Future Tense

Excel Created Major Typos in 20 Percent of Scientific Papers on Genes


Excel is partially responsible for errors in 20 percent of scientific papers dealing with genes, according to a new study.

In an effort to “raise awareness of the problem,” three scientists published findings that suggest one-fifth of all scientific papers about genes contain detrimental typos due to an Excel default setting that converts gene names to dates or numbers.

One mistaken gene conversion for example turns the gene symbol SEPT2, short for Septin 2, to “2-Sep.” Likewise, MARCH1—aka Membrane-Associated Ring Finger (C3HC4) 1, E3 Ubiquitin Protein Ligase—is rendered as “1-Mar.” The scientists wrote: “Furthermore, RIKEN identifiers were described to be automatically converted to floating point numbers (i.e. from accession ‘2310009E13’ to ‘2.31E+13’).”


Researchers Mark Ziemann, Yotam Eren, and Assam El-Osta explained that the “inadvertent gene symbol conversion is problematic because these supplementary files are an important resource in the genomics community that are frequently reused.” Or, as Softpedia puts it:


[I]f researchers would enter this data one Excel cell at a time, they would surely notice. But they don’t, mainly because most of this data is copy-pasted from tables or other sources inside Excel files, hundreds or thousands of values at a time.

The conversion takes place without the researcher noticing and culminates in research papers with errors in their supplementary files, sometimes contributing to unverifiable data or errors in subsequent calculations.

■ **TASK 1**: Sum up the article about Excel errors in gene papers in two sentences.
■ **TASK 2**: Resume the article on Excel and gene names, starting right after its last sentence.
The data that follows comes from a separate source and has no connection to the article.

■ **RECORDED DATA**:

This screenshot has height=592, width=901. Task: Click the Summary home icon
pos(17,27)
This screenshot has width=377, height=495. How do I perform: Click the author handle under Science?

■ **RESPONSE AREA 1**: A new study by three scientists found that about one-fifth of scientific papers on genes contain errors because an Excel default setting turns gene names into dates or numbers, such as SEPT2 becoming "2-Sep." These conversions happen unnoticed when large amounts of data are pasted into Excel, leaving errors in supplementary files that are often reused.

■ **RESPONSE AREA 2**:
The gene name conversion issue with Excel and other similar software programs isn’t new. The scientists acknowledge “this problem and workarounds were first highlighted over a decade ago,” but, they say, the errors persist. And while the mistakes could be detected by more thorough reviews by those publishing the scientific papers, there is no readily available way fix for the software. As the new study says, “there is no way to permanently deactivate automatic conversion to dates in MS Excel and other spreadsheet software such as LibreOffice Calc or Apache OpenOffice Calc.” However, the authors note that Google Sheets did not make the same gene name conversion errors.

Ultimately, however, the study put the onus for accuracy on those in charge of publishing scientific papers, not software programs. They wrote: “Inadvertent gene name conversion errors persist in the scientific literature, but these should be easy to avoid if researchers, reviewers, editorial staff and database curators remain vigilant.”